Johnny Guitar (1954)
6/10
"I Never Shake Hands With A Left Handed Draw"
19 June 2008
If Johnny Guitar is known for anything else except possibly being the first lesbian western that some folks describe it as, it will be for that practical piece of wisdom that title character Sterling Hayden offers when he refuses to shake hands with Scott Brady.

I wonder what Barbara Stanwyck was doing when Johnny Guitar was made. The part that Joan Crawford plays her is definitely one that Stanwyck must have been given first consideration for. It's more her kind of role than Crawford's. Still Joan manages to adapt to the strange western settings for her. It's certainly unusual for her not to be dressed to the nines in those Adrian gowns that MGM used to give her.

As a film Johnny Guitar suffers from some bad editing. Missing here I'm sure is a whole beginning sequence that explains just why Joan and Mercedes McCambridge hate each other so. When it opens the men of the town and McCambridge are looking for the gang that held up a stagecoach and killed McCambridge's brother.

I doubt it was director Nicholas Ray's fault. I'd put my money on it being the fault of Herbert J. Yates. He was quite the miser and his studio made its bones on doing those quickie B westerns that starred Roy Rogers, Gene Autry and a host of other singing and non-singing cowboys. Nothing with as much meat on it as Johnny Guitar.

Crawford's the owner of a saloon/gambling palace that's way out on the plains by itself. But she's built it there because the railroad's coming through and director Rhys Williams has promised that a depot will be built in that spot.

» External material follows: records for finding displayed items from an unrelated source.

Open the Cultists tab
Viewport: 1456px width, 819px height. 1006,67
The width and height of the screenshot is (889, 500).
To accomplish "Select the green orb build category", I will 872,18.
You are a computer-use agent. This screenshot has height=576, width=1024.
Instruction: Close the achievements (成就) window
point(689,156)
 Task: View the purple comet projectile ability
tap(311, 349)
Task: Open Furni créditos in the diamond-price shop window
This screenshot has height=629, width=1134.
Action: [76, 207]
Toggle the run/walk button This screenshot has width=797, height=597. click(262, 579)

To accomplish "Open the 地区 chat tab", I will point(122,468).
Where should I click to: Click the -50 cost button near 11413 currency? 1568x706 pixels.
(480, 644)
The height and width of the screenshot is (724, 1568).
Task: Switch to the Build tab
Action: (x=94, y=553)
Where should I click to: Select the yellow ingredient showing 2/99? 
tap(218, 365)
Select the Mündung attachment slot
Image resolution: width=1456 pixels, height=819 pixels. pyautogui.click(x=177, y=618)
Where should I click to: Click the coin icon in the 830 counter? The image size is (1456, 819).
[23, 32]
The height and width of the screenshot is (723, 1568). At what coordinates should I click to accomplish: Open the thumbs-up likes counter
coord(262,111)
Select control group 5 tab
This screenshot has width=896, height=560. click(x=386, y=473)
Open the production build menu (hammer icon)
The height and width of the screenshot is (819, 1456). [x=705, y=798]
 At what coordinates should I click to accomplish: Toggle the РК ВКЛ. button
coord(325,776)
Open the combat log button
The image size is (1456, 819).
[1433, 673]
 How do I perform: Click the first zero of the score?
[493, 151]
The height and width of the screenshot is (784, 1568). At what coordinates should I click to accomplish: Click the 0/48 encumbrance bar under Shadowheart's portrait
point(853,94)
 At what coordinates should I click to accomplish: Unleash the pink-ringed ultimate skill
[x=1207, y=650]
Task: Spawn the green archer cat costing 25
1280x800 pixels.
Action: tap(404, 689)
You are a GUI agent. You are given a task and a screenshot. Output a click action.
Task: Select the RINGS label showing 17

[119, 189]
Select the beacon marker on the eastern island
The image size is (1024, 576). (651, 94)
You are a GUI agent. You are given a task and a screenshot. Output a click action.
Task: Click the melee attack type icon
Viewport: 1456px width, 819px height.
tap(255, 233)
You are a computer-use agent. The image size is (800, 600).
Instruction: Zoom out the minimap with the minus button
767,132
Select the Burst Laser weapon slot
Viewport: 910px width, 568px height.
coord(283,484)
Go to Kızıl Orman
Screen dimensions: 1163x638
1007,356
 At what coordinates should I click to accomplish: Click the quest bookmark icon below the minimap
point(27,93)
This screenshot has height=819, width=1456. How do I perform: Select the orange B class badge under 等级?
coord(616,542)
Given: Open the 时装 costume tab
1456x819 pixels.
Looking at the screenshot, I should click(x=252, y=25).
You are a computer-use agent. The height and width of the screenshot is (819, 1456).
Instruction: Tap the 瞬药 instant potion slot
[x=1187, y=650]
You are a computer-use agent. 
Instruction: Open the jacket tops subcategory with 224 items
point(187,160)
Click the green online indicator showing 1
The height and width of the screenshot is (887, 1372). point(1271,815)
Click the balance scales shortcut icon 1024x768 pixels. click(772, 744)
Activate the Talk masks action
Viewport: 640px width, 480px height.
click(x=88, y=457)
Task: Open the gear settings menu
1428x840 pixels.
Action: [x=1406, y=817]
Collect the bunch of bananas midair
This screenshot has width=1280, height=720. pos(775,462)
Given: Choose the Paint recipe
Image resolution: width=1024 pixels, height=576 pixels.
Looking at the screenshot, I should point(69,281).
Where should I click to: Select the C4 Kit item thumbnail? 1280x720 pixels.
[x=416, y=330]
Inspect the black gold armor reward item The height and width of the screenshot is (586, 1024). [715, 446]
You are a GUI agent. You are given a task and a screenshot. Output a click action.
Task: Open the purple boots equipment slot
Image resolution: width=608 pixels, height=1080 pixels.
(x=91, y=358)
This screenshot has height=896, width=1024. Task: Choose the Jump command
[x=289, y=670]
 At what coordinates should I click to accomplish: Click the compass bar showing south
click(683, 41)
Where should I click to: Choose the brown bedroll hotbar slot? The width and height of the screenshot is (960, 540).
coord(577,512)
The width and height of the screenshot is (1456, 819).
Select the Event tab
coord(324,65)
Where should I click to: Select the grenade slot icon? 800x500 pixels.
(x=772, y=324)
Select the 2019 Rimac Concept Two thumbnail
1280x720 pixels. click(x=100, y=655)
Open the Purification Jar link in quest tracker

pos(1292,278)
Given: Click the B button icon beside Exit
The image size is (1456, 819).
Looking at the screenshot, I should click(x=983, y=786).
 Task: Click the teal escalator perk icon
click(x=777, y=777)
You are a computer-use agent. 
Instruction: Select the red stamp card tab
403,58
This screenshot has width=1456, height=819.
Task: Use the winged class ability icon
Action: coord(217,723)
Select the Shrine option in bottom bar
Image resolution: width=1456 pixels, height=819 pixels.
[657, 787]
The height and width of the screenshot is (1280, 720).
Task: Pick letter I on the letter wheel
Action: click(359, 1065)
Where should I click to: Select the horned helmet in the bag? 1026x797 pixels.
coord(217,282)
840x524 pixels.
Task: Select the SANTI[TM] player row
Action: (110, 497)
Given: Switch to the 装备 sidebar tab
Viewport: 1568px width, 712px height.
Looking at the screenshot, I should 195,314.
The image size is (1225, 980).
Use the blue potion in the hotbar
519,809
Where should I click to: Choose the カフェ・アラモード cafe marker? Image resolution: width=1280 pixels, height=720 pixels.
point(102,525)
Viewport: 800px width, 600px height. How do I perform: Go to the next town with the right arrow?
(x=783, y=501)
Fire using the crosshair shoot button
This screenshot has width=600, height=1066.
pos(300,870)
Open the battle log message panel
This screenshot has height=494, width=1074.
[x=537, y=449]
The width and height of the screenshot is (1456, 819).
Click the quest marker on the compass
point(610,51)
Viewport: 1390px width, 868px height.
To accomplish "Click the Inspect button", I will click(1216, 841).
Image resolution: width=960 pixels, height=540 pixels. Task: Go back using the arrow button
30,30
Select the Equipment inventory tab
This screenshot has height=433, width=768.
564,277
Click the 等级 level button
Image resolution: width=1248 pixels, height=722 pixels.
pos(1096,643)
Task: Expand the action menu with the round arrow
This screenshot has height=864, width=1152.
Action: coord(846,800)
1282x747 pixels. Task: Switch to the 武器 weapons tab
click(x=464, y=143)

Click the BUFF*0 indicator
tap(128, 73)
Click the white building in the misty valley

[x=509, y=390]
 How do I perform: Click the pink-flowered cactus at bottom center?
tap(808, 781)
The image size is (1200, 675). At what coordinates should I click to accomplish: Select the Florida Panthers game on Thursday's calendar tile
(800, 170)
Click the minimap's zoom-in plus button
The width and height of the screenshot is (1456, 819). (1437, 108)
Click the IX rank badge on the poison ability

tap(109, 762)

The prospect of lots of new immigrants bothers big cattle baron Ward Bond and smaller ranchers like McCambridge. But she's got a bigger reason for a mean-on with Crawford. It seems as though outlaw Scott Brady likes Crawford and won't give McCambridge a tumble. But we don't KNOW that for sure and a lot read into the film lesbianism, mainly because of McCambridge's own sexual proclivities and the fact that Joan Crawford was occasionally supposed to indulge.

Anyway Crawford's tired of Brady and she sends for an old flame, Sterling Hayden, to help her out. Now she's got two guys panting after her and McCambridge can't get a date. What's a gal to do?

It's all a pretty bloody business climaxing in a shootout with the two women. That has to be seen.

Johnny Guitar is a good western, but I would probably rate it a lot higher if we saw a director's cut.